(Stored items)
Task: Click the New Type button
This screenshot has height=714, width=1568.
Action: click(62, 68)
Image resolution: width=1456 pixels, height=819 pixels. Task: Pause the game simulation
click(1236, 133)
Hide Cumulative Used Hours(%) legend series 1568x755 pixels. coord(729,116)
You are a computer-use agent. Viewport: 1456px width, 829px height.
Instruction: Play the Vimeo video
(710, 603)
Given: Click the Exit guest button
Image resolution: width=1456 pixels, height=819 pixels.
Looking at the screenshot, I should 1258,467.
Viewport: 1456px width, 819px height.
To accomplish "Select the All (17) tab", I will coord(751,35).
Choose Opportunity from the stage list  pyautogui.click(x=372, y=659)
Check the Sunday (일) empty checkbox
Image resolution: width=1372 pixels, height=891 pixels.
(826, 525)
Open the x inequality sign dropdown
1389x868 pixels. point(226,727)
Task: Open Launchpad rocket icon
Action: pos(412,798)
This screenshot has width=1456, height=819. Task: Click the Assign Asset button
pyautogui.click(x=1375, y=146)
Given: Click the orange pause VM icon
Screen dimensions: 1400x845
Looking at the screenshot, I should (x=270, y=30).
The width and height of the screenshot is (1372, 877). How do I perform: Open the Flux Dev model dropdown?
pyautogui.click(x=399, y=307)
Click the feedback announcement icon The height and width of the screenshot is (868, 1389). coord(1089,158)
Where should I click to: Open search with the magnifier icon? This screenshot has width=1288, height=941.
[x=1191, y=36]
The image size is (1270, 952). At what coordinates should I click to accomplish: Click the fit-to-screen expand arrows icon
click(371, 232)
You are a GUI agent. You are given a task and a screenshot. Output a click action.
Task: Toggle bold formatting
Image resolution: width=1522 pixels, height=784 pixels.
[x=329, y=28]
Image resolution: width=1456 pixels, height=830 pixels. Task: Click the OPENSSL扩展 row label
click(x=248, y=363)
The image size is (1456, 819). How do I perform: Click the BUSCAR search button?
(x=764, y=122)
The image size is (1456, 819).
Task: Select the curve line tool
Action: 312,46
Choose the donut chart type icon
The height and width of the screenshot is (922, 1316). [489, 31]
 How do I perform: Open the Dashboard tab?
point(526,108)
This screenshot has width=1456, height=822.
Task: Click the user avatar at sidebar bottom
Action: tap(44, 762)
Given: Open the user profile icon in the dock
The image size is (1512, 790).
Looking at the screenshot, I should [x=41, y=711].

EXERCISE BRIEF:
Write out exactly the lines above from the line with "Click the feedback" through the line with "Task: Toggle bold formatting", both of them included, and leave out all other lines.

REPLY TO THE TASK:
Click the feedback announcement icon The height and width of the screenshot is (868, 1389). coord(1089,158)
Where should I click to: Open search with the magnifier icon? This screenshot has width=1288, height=941.
[x=1191, y=36]
The image size is (1270, 952). At what coordinates should I click to accomplish: Click the fit-to-screen expand arrows icon
click(371, 232)
You are a GUI agent. You are given a task and a screenshot. Output a click action.
Task: Toggle bold formatting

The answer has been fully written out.